But beyond that, I am fascinated by what stardom does to the psyche, most notably in children -- when a person is so young, still figuring out who they are, and they are treated as if they are the most important person in the world, utterly unstoppable. For one, it completely disrupts the parent/child relationship, when the child becomes the breadwinner and the parent dependent on them -- Danny Bonaduce recently recalled a story in which his mother told him to go to his room, and he sneered at her, "They're all my rooms." He owned the house. And look what happened to him. He shows up naked at premieres, is in and out of rehab, and now makes a living on a reality show about making the next child star. And Dina Lohan is another perfect example; living off her child's stardom, so desperate to be a friend and an equal to her star offspring that she has completely forgotten to be a mother.

What really makes me nervous though, is what happens to all the children who reach their stardom peak as children, and then no one is interested in them when they are older? At such a formative period in their life, when they are treated as so important by so many people, and then forgotten about once they grow up, what happens then? It's almost as if they're taught that growing up is a bad thing, as if they failed themselves and the world when the inevitable happened. They don't have the coping skills a person usually learns as a child, because they were coddled and sheltered as stars, and then they are suddenly thrust into the world as has-beens. Falling from the top of Hollywood must be difficult enough; I think we don't pay enough attention to the implications of shunning child stars, and the actual psychological ramifications of this.
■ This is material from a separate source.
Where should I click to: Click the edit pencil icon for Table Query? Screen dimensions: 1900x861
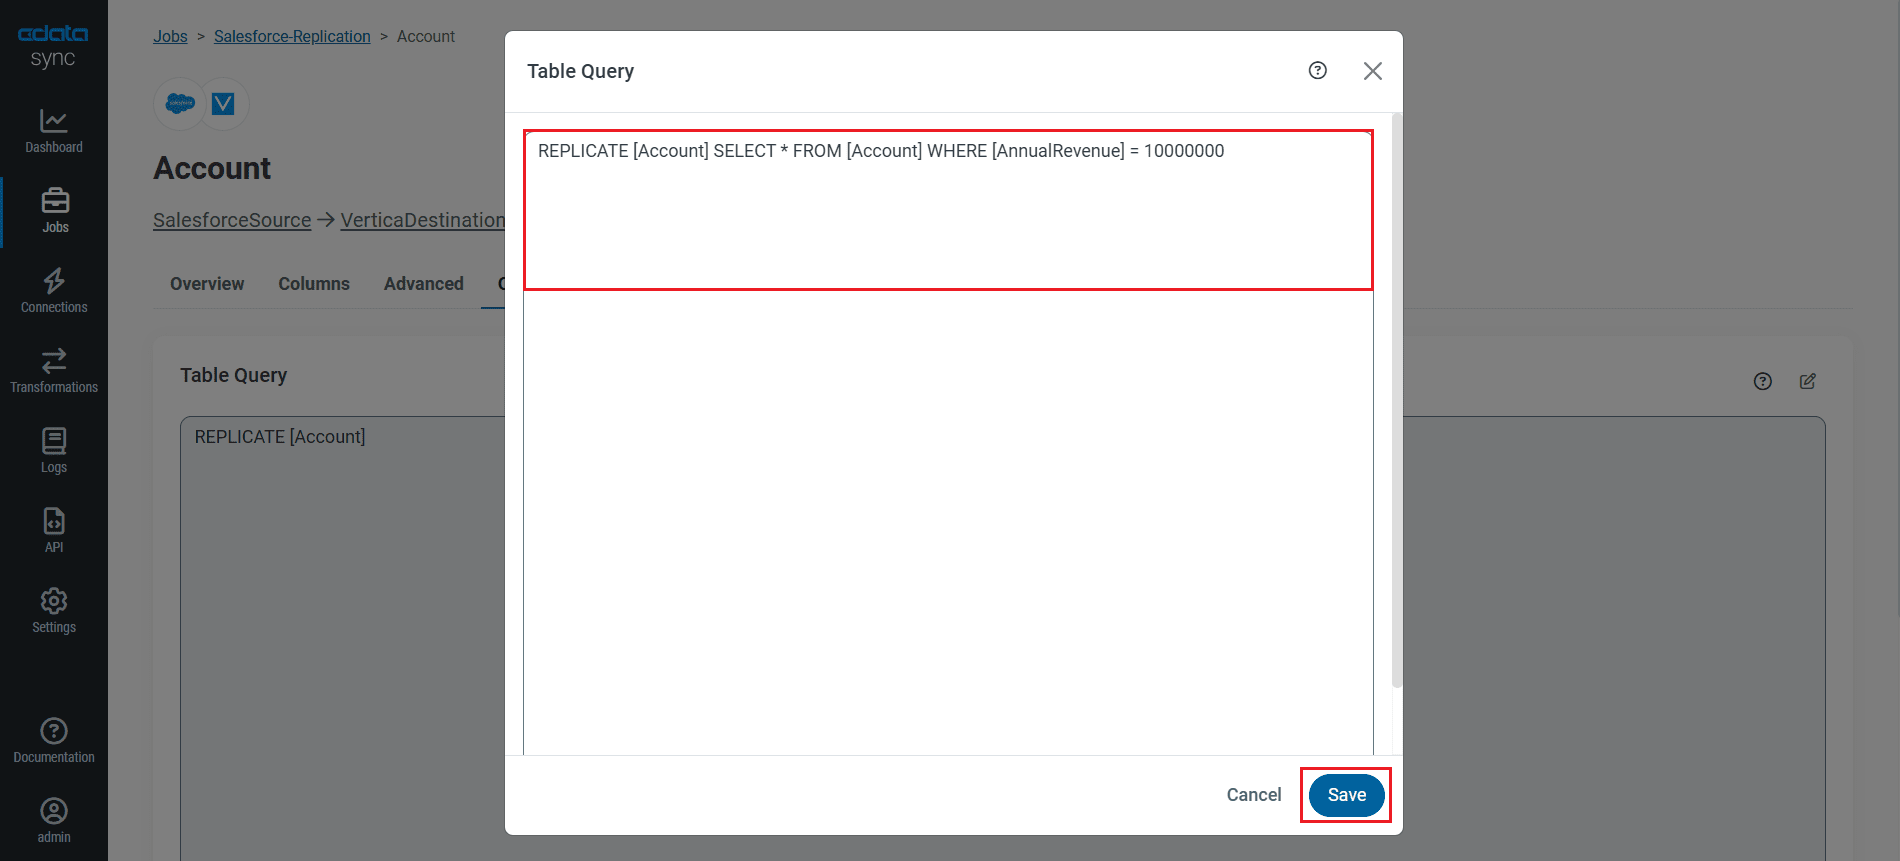pyautogui.click(x=1807, y=381)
So what's next for Miley Cyrus? We've seen what happened to Britney, to Lindsay, to countless others... But maybe once she goes through whatever she's going through, maybe she'll come out on top, a star in her own right as an adult, like Drew. Let's just hope she's not the next Danny Bonaduce. I think it's best to just leave these kids alone; let children watch their TV shows, support their movies, and leave them out of the tabloids. I love Us Weekly and Perez, but at a certain point, the line needs to be drawn, and I don't think it is right to subject children to that kind of scrutiny.